Saturday, January 21, 2012

Want to race? Not so fast!

Politics, economics, regulation throttle the on-track action.

In April of 1995, the Kansas-based Sunflower Rod and Custom Association joined forces with the fledgling National Hot Road Association. The result of the alliance was the very first national drag racing championship event.

Art Arfons – who would go on to become a land speed record legend – unleashes an early version of his Green Monster on the Great Bend air field.

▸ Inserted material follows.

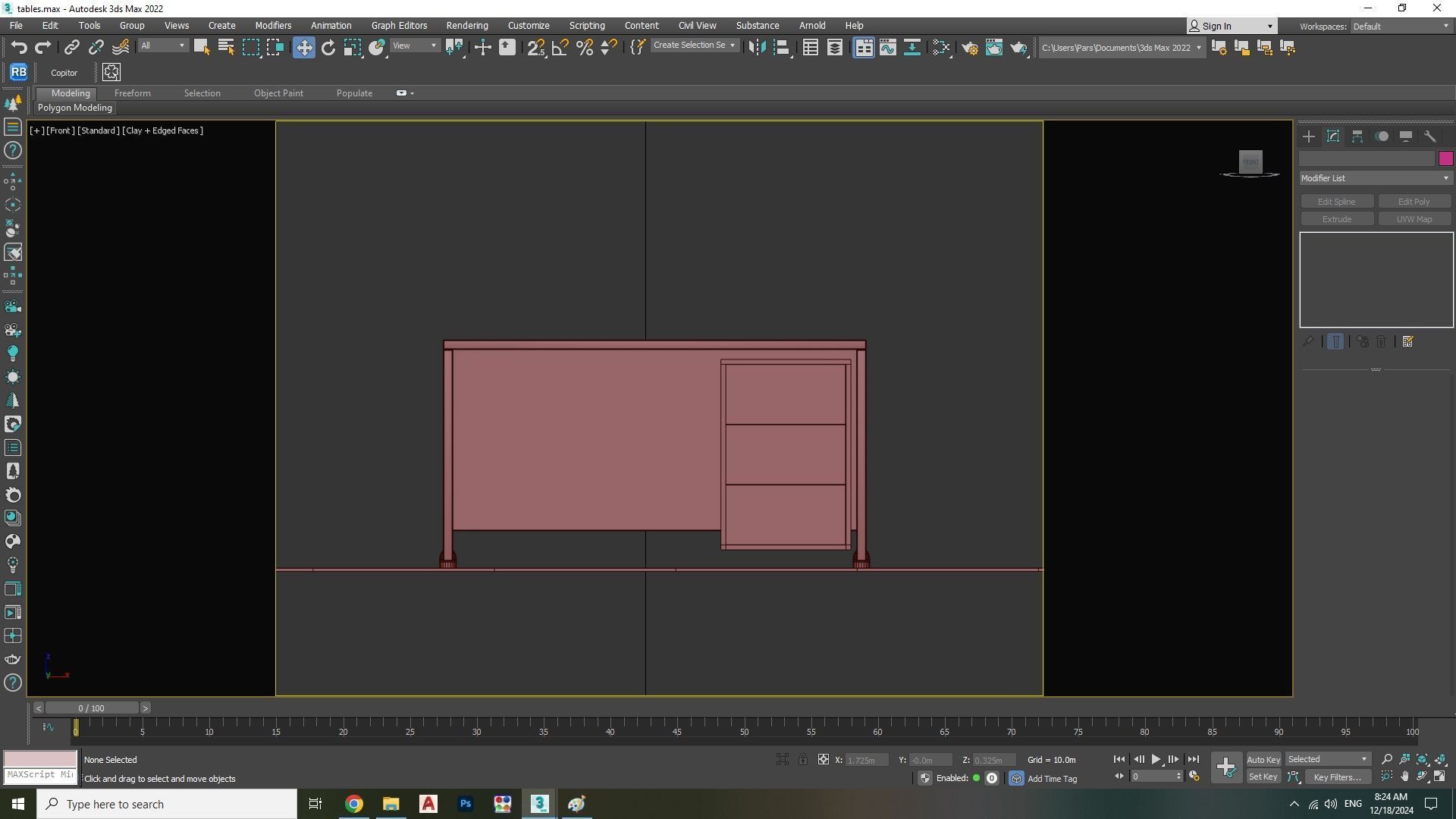Screen dimensions: 1456x819
Task: Toggle Angle Snap icon in toolbar
Action: (560, 48)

The SRCA had begun racing activities in a manner charmingly reflective of the era in which they took place. Basically, the group of hot rodders went to the city government of Great Bend, Kansas, and said, “Hey, you know that old air field nobody's used since World War Two? Can we use that as a race track?” The city said yes, and a chain of events was set into motion that has led to today's elite touring NHRA drag racing series.

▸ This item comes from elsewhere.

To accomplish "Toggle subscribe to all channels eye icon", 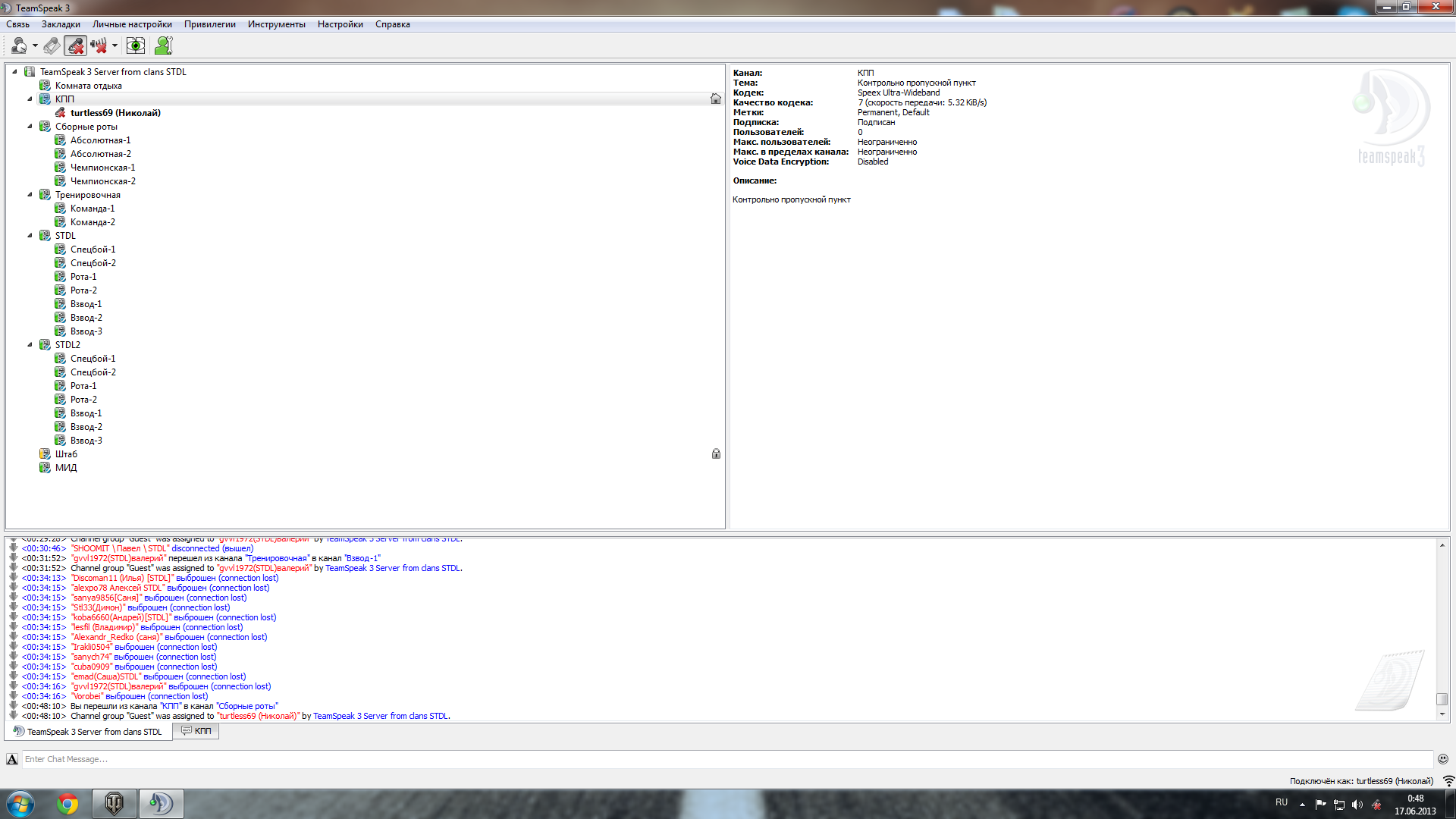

There's never been a question about interest in staging races in the United States, for racing in all of its great formats: drag, stock car, open wheel, rallying, road courses, land speed records, and anything else you can think of that can host an engine and push a vehicle into motion.

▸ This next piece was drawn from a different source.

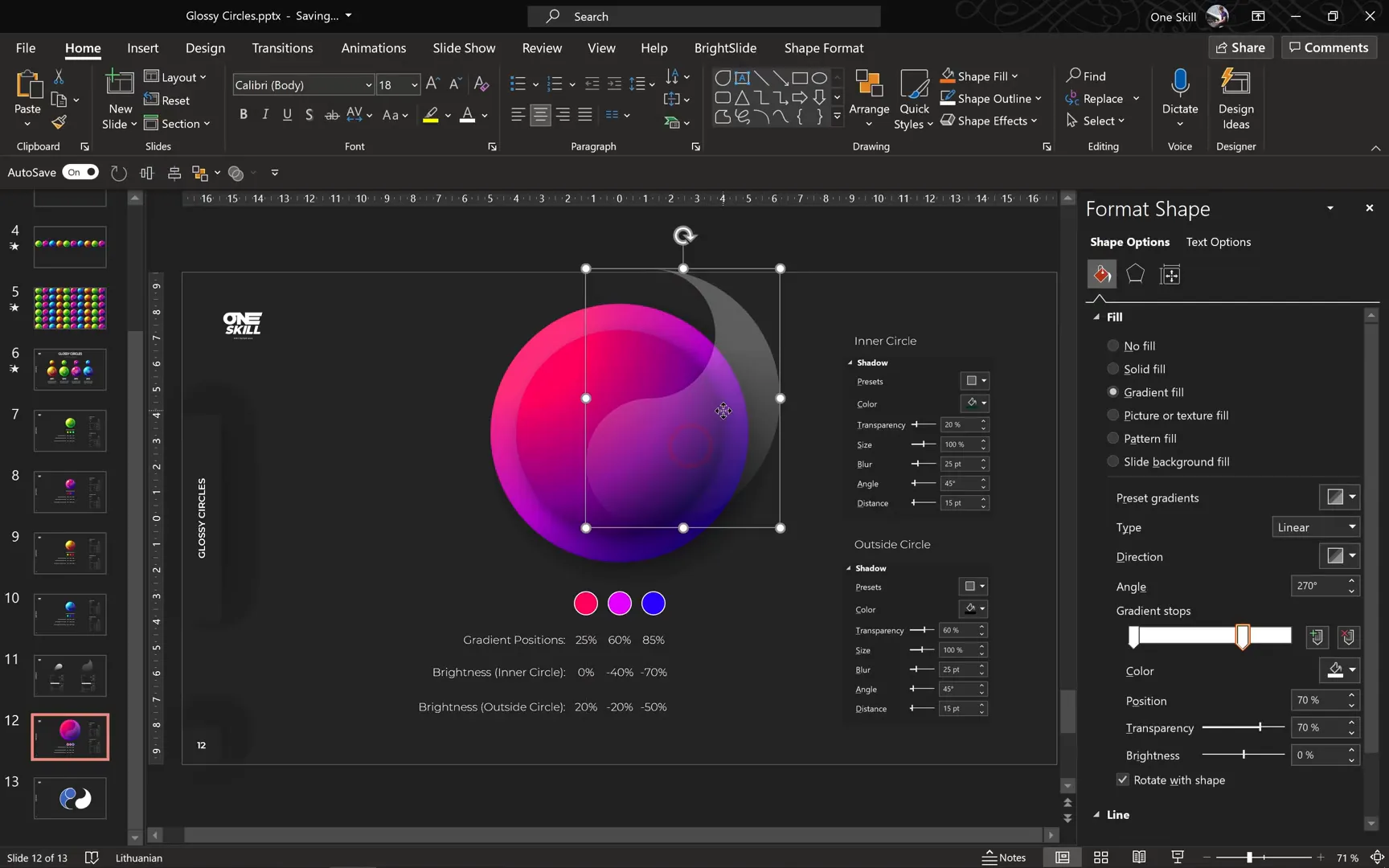Viewport: 1389px width, 868px height.
Task: Click the Share button
Action: coord(1241,47)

But the days of simply asking if some unused turf can be used for motorsport are long gone.

When NASCAR turned an eye toward a return to the Golden State of California in the 1990s, the organization knew it faced an uphill challenge in building a new track. But there was little choice – the tracks at Riverside and Ontario had long since been consumed by the state's voracious taste for commercial real estate expansion. So the only choice was to start from scratch.

The late Les Richter in his NFL playing days. Richter was such a force on the field that the Dallas Texans traded him to the Los Angeles Rams for eleven players!

NASACR made a smart decision in reassigning NFL legend Les Richter from his post overseeing the sanctioning body's operational duties. Richter took to the challenge of making a racetrack happen within the marketing striking distance of Los Angeles, teaming with Roger Penske to construct an oval on the then-shuttered Kaiser Steel Mill outside Fontana. To say Richter faced near Herculean challenges would be an understatement. But Richter and Penske were able to sell the local community on the idea that the racetrack would lead to a community revitalization at a time of local economic stagnation. Construction began in 1995, and wrapped up in 1996 – blazing-fast considering the myriad aspects that had to be dealt with, including an Environmental Protection Agency mandate covering removal of toxic soil and related materials leftover from the site's steel production days. By mid-1997, NASCAR was back on track with racing action in California.

 Autoclub Speedway, formerly known as California Speedway. The water tower in the center of the oval is a remainder from the site's days as Kaiser Steel Mill.

A similar construction tale is playing out right now south of Austin, Texas, as the new Circuit of The Americas follows a troubled path into existence, chasing the goal of hosting a Formula 1 race in November of this year. It's true, the Texas racetrack creation has faced the usual modern laundry list of challenges: a need for endorsement by the Austin City Council to obtain critical funding (a move bitterly challenged by opponents), on top of site planning issues and a dispute among the project's management group.

“Keep digging!” is sometimes heard as driver encouragement. The expression is literal as workers at Circuit of The Americas stare down a November completion deadline.

On top of all that, of course, is the task of dealing with Formula 1 and its shrewd commander in chief, Bernie Ecclestone. “Machiavellian” is a term that surfaces quite often when descriptions are sought for the murky waters that make up the Formula 1 ocean, and books have been written about the tangled web of the business of F1.

“I wouldn't want to put my money down that it will happen,” Ecclestone said in November of the Austin race. When your entire goal is to build a racetrack to host a United States-based Formula 1 event, having Ecclestone issue comments like that is not comforting. But on December 7, 2011, news came that the construction that had been halted weeks earlier had resumed, and that the United States Grand Prix had secured its place on the 2012 F1 schedule. And it goes without saying: Ecclestone had received all the financial incentives he demanded in turn.

IndyCar competition on the streets of Baltimore in 2011. One and done?

Even when the difficulty of track construction is removed from the equation, getting a race off the ground can be daunting. In 2011 IndyCar competed in the Baltimore Grand Prix, a street circuit event that saw the open wheel cars blasting through the city's downtown. The city was thrilled with the economic impact of the event, estimated to have generated $50 million overall. But the race organizers failed to come up with the $1.5 million fee due to the city by the end of the year, so the 2012 event finds itself in limbo.

If you like the idea of stepping in as Baltimore Grand Prix promoter, at least you won't have to build the track.